The Ombudsman concluded that citizens who do not speak English were hindered from contributing meaningfully to the consultation. She therefore made a suggestion to EASA to review its practice.

At the same time, the Ombudsman found EASA’s system for submitting comments to be reasonably user-friendly and the amount of time stakeholders had to submit comments to be sufficient. The Ombudsman thus closed the case.

Entscheidung im Fall 649/2019/TE zu dem Versäumnis des Rates, eine deutsche Übersetzung einer Pressemitteilung zur Verfügung zu stellen

Dienstag | 16 Juli 2019

Die Beschwerde bezog sich auf den Umstand, dass eine Pressemitteilung mit Bemerkungen des Präsidenten des Europäischen Rates Donald Tusk vom 6. Februar 2019 lediglich in englischer, französischer und irischer Sprache zur Verfügung gestellt wurde. Die Bemerkungen wurden nach einem Treffen mit dem irischen Premierminister gemacht.

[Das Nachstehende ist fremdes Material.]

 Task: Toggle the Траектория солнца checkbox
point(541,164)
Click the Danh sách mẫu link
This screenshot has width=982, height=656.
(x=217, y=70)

Der Beschwerdeführer hatte den Rat ersucht, eine deutsche Fassung der Pressemitteilung zur Verfügung zu stellen. Der Rat antwortete, dass die Pressemitteilung in absehbarer Zeit in alle Amtssprachen der EU übersetzt werden würde.

Die Bürgerbeauftragte geht davon aus, dass es die gängige Praxis des Rates ist, die Bemerkungen des Präsidenten des Europäischen Rates nur unter bestimmten Umständen in allen Amtssprachen der EU bereitzustellen, z. B. wenn er sich nach den Sitzungen des Europäischen Rates äußert. Die Bemerkungen des Präsidenten nach den Treffen mit einzelnen Staats- und Regierungschefs werden in der Regel entweder nur in englischer Sprache oder in englischer und französischer Sprache oder in Englisch, Französisch und einer weiteren Amtssprache zur Verfügung gestellt. Entgegen dem, was der Rat dem Beschwerdeführer ursprünglich mitteilte, wurde die betreffende Pressemitteilung somit nicht in alle Amtssprachen übersetzt.

Die Bürgerbeauftragte nimmt zur Kenntnis, dass bei der Übersetzung von Dokumenten ein angemessenes Gleichgewicht zwischen der sprachlichen Vielfalt und den administrativen und budgetären Beschränkungen gefunden werden muss. Sie räumt ferner ein, dass die Organe der EU über einen gewissen Ermessensspielraum bei der Schaffung dieses Gleichgewichts verfügen. Die Bürgerbeauftragte vertritt die Ansicht, dass es vom Rat nicht offensichtlich falsch war, die betreffende Pressemitteilung in englischer, französischer und irischer Sprache bereitzustellen. Gleichzeitig ist sie der Auffassung, dass der Rat transparent und sich über seine Übersetzungspolitik im Klaren sein und die Bürger entsprechend informieren sollte. In diesem Fall übermittelte er dem Beschwerdeführer irreführende Informationen, was bedauerlich ist.

Entscheidung in der Sache 758/2017/MDC zur angeblich diskriminierenden Sprachenpolitik von Frontex

Dienstag | 02 April 2019

Der Fall betraf die Forderung eines italienischen Bürgers, eine italienische Fassung eines Dokuments der Europäischen Grenz- und Küstenwache (Frontex) zu erhalten.

Die Untersuchung der Bürgerbeauftragten konzentrierte sich auf die Sprachenpolitik von Frontex bei ihrer externen Kommunikation. Die Bürgerbeauftragte empfahl Frontex, allgemeine Informationen über die Agentur in allen EU-Sprachen auf ihrer Website zur Verfügung zu stellen. Sie empfahl außerdem, dass Frontex ihre Sprachenpolitik in allen Amtssprachen der EU auf ihrer Website veröffentlicht.

Da Frontex ihre Empfehlungen annahm, schloss die Bürgerbeauftragte die Untersuchung ab und schlug vor, dass Frontex so bald wie möglich eine umfassendere Sprachenpolitik für ihre externe Kommunikation entwickeln sollte.